What to do » Would you please set down the entries below exactly as shown?

(Stored records)
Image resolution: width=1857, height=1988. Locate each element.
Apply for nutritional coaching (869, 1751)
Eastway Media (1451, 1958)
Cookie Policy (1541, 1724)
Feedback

Finished exercise »
Image resolution: width=1857, height=1988. Locate each element.
Apply for nutritional coaching (869, 1751)
Eastway Media (1451, 1958)
Cookie Policy (1541, 1724)
Feedback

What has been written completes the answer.